A novel and rapid loop-mediated isothermal amplification assay for the specific detection of Verticillium dahliae.

摘要

Aims: In this study, a loop-mediated isothermal amplification (LAMP) assay has been developed and evaluated for the rapid and sensitive detection of Verticillium dahliae Kleb., the causal agent of vascular wilts in many economically important crops. Methods and Results: LAMP primers were designed based on a previously described RAPD marker, and the LAMP assay was applied for direct detection of V. dahliae grown on medium and from soil samples without DNA purification steps (direct-LAMP). Thirty-two agricultural soil samples from various olive orchards were collected, and the presence of pathogen was detected by LAMP, direct-LAMP and nested-PCR methods. The LAMP methodology could successfully detect V. dahliae with high specificity, and cross-reaction was not observed with different pathogenic and nonpathogenic fungi and bacteria. The LAMP assay was capable of detecting a minimum of 500 and 50 fg of purified target DNA per reaction of V. dahliae ND and D pathotypes, respectively. In contrast, nested-PCR could only detect 5 pg reaction-1 for both pathotypes. In artificially infested soil samples, the LAMP method detected 5 microsclerotia per gram of soil. Conversely, nested-PCR assay detected 50 microsclerotia g-1 soil.
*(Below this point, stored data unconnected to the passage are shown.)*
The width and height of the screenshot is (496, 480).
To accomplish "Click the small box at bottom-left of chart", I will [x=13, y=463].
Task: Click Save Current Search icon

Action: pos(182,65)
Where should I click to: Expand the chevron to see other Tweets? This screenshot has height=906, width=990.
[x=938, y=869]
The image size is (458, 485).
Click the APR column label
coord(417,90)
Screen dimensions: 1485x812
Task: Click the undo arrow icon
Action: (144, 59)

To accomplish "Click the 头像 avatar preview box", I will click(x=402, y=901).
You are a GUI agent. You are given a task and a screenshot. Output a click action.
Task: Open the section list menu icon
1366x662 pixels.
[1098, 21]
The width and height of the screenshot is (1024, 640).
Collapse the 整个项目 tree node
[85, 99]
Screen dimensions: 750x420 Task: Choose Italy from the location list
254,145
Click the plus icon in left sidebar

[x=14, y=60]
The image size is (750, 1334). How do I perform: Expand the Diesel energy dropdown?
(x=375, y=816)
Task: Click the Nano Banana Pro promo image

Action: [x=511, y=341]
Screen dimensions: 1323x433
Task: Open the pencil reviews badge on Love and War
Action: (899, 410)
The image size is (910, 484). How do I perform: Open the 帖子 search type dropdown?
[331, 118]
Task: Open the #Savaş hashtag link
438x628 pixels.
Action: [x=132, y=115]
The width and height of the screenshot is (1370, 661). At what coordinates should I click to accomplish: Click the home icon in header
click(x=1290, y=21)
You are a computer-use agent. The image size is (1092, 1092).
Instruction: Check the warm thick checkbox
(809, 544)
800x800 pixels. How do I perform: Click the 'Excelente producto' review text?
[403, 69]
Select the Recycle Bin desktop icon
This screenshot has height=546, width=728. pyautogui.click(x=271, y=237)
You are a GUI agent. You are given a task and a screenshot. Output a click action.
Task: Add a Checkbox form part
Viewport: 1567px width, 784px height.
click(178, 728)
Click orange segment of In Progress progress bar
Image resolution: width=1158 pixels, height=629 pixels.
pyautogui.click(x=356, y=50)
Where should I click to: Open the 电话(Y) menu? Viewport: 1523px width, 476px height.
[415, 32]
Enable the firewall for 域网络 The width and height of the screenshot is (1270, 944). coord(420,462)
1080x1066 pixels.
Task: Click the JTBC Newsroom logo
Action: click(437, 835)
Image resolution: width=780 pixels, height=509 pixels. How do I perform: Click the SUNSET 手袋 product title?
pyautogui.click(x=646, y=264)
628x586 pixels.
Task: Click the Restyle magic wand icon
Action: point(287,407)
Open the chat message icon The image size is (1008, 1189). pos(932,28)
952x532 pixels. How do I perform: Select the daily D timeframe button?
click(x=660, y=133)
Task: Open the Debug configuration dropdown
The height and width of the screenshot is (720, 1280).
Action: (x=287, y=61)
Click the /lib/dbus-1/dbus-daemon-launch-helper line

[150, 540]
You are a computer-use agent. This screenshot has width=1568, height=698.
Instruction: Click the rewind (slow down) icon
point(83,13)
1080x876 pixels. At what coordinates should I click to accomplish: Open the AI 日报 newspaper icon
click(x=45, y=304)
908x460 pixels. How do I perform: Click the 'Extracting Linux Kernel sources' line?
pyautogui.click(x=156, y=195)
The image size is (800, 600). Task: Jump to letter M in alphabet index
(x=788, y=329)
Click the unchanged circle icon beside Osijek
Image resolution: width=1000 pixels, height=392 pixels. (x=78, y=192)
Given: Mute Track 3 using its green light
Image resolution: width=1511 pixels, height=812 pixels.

The detection ratios of LAMP and direct-LAMP protocols were better (26 and 24 positive samples out of 32 agricultural soils analysed, respectively) than that obtained for nested-PCR method (22 positive results). Moreover, direct-LAMP yielded positive detection of V. dahliae in agricultural soil samples within 60-80 min. Conclusions: The newly developed LAMP method was proved to be an effective, simple and rapid method to detect V. dahliae without the need for either expensive equipment or DNA purification. Significance and Impact of Study: This technique can be considered as an excellent standard alternative to plating and nested-PCR assays for the early, sensitive and low-cost detection of V. dahliae as well as other soilborne pathogens in the field.